__CHALLENGES__.
**1.** From the forecasting exercise text, quote the passage starting at "The aus_production data" and ending at "at half-hourly intervals.".
**2.** Which exercise numbers does the forecasting exercise text ask to be submitted? List all of them.
**3.** Summarize the forecasting exercise text in two sentences.
Begin GIVEN TEXT
Please submit exercises 2.1, 2.2, 2.3, 2.4, 2.5 and 2.8 from the Hyndman online Forecasting book.
Explore the following four time series: Bricks from
aus_production, Lynx from pelt,
Close from gafa_stock, Demand
from vic_elec.
suppressWarnings(library(fpp3))
## Registered S3 method overwritten by 'tsibble':
## method from
## as_tibble.grouped_df dplyr
## ── Attaching packages ──────────────────────────────────────────── fpp3 1.0.1 ──
## ✔ tibble 3.2.1 ✔ tsibble 1.1.5
## ✔ dplyr 1.1.4 ✔ tsibbledata 0.4.1
## ✔ tidyr 1.3.0 ✔ feasts 0.4.1
## ✔ lubridate 1.9.3 ✔ fable 0.4.1
## ✔ ggplot2 3.5.1
## ── Conflicts ───────────────────────────────────────────────── fpp3_conflicts ──
## ✖ lubridate::date() masks base::date()
## ✖ dplyr::filter() masks stats::filter()
## ✖ tsibble::intersect() masks base::intersect()
## ✖ tsibble::interval() masks lubridate::interval()
## ✖ dplyr::lag() masks stats::lag()
## ✖ tsibble::setdiff() masks base::setdiff()
## ✖ tsibble::union() masks base::union()
suppressWarnings(library(ggplot2))
suppressWarnings(library(forecast))
## Registered S3 method overwritten by 'quantmod':
## method from
## as.zoo.data.frame zoo
Use ? (or help()) to find out about the data in each series.
?aus_production
?pelt
?gafa_stock
?vic_elec
What is the time interval of each series?
The aus_production data is reported on a quarterly
basis, focusing on specific indicators within Australia.
The pelt data spans an annual timeframe from 1845 to
1935.
The gafa_stock data is recorded on a daily basis,
covering trading days from 2014 to 2018.
The vic_elec data provides measurements of electricity
demand at half-hourly intervals.
Use autoplot() to produce a time plot of each
series.
aus_production_plot <- autoplot(aus_production) +
ggtitle("Australian Production of Bricks") +
xlab("Year") +
ylab("Production")
## Plot variable not specified, automatically selected `.vars = Beer`
pelt_plot <- autoplot(pelt) +
ggtitle("Lynx Trappings in Canada") +
xlab("Year") +
ylab("Trappings")
End GIVEN TEXT
Begin COLLECTED MATERIAL
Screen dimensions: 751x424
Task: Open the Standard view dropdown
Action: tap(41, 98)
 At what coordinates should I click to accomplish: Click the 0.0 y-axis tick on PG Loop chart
End COLLECTED MATERIAL
__TASK-BY-TASK RESULTS__.
**1.**
The aus_production data is reported on a quarterly
basis, focusing on specific indicators within Australia.
The pelt data spans an annual timeframe from 1845 to
1935.
The gafa_stock data is recorded on a daily basis,
covering trading days from 2014 to 2018.
The vic_elec data provides measurements of electricity
demand at half-hourly intervals.

**2.** 2.1, 2.2, 2.3, 2.4, 2.5, 2.8

**3.** The text assigns exercises from the Hyndman online Forecasting book and explores four time series: Bricks from aus_production, Lynx from pelt, Close from gafa_stock, and Demand from vic_elec. It gives their time intervals as quarterly, annual from 1845 to 1935, daily over trading days from 2014 to 2018, and half-hourly, and then uses autoplot() to produce time plots.